## start Dataset excerpts

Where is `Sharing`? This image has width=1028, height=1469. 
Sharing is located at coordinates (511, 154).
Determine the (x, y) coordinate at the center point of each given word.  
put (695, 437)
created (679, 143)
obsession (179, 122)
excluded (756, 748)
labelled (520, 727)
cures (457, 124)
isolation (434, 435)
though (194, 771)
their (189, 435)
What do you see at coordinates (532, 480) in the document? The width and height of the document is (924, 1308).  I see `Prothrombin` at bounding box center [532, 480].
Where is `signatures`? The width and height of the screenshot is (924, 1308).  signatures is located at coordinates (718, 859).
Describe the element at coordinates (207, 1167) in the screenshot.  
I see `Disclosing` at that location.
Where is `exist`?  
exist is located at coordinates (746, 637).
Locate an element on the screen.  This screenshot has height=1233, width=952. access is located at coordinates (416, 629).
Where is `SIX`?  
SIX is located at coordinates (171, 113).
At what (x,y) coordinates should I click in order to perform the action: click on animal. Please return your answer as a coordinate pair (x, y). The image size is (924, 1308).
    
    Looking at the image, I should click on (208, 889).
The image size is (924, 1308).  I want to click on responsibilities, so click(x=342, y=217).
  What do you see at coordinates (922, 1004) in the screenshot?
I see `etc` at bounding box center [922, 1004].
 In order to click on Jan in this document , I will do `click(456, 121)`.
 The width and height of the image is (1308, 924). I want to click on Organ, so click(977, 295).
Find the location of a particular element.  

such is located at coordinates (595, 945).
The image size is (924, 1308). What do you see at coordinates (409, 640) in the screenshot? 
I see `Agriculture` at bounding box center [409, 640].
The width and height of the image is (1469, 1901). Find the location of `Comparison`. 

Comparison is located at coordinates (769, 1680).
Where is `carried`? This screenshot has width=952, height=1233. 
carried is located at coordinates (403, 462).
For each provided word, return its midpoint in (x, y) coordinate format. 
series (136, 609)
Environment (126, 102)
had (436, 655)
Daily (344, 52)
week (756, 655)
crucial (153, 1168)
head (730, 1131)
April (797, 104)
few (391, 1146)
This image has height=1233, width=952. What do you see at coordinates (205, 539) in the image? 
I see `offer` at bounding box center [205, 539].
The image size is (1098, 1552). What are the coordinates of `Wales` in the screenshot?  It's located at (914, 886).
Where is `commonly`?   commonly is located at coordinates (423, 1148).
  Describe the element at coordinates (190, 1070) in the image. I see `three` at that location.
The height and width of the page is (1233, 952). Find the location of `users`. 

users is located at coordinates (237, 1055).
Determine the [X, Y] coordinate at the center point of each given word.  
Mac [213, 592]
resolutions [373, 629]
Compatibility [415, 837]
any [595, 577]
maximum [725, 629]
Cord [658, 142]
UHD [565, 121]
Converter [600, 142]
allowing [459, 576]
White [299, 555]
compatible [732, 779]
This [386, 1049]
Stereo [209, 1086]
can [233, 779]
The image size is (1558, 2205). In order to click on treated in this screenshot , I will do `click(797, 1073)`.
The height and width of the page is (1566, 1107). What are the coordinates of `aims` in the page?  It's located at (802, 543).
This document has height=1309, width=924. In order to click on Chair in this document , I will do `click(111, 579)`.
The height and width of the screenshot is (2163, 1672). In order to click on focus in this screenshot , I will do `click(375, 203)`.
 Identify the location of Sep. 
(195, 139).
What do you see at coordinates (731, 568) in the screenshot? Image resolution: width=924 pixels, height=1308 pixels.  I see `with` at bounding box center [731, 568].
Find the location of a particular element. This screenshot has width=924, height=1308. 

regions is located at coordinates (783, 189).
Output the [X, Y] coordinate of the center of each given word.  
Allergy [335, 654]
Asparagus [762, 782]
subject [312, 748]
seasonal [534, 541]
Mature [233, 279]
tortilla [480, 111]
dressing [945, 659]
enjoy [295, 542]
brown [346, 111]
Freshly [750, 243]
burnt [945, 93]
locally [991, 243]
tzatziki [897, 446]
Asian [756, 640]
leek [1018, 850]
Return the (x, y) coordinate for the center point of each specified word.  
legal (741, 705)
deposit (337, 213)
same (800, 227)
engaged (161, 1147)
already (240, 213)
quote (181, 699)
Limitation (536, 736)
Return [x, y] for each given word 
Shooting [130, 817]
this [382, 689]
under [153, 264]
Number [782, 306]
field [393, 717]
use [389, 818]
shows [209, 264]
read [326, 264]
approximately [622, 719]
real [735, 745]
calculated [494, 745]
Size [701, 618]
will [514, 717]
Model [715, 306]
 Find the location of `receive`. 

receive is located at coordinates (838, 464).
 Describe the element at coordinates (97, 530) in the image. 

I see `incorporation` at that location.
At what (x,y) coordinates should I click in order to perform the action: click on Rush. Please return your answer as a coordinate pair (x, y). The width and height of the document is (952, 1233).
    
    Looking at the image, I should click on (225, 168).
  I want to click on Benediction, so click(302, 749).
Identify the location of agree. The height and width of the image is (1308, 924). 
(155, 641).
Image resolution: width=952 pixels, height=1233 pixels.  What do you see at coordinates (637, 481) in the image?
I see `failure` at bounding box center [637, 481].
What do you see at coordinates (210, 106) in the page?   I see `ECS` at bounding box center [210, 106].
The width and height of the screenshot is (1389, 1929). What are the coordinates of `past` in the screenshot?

## end Dataset excerpts

[What to produce]:
Starting at the line that contains "Mature [233, 279]" and ending at the line that contains "I want to click on Benediction, so", write those lines out again with "word" renamed to "term" and everything else left as it is.

[Exercise result]:
Mature [233, 279]
tortilla [480, 111]
dressing [945, 659]
enjoy [295, 542]
brown [346, 111]
Freshly [750, 243]
burnt [945, 93]
locally [991, 243]
tzatziki [897, 446]
Asian [756, 640]
leek [1018, 850]
Return the (x, y) coordinate for the center point of each specified term.  
legal (741, 705)
deposit (337, 213)
same (800, 227)
engaged (161, 1147)
already (240, 213)
quote (181, 699)
Limitation (536, 736)
Return [x, y] for each given term 
Shooting [130, 817]
this [382, 689]
under [153, 264]
Number [782, 306]
field [393, 717]
use [389, 818]
shows [209, 264]
read [326, 264]
approximately [622, 719]
real [735, 745]
calculated [494, 745]
Size [701, 618]
will [514, 717]
Model [715, 306]
 Find the location of `receive`. 

receive is located at coordinates (838, 464).
 Describe the element at coordinates (97, 530) in the image. 

I see `incorporation` at that location.
At what (x,y) coordinates should I click in order to perform the action: click on Rush. Please return your answer as a coordinate pair (x, y). The width and height of the document is (952, 1233).
    
    Looking at the image, I should click on (225, 168).
  I want to click on Benediction, so click(302, 749).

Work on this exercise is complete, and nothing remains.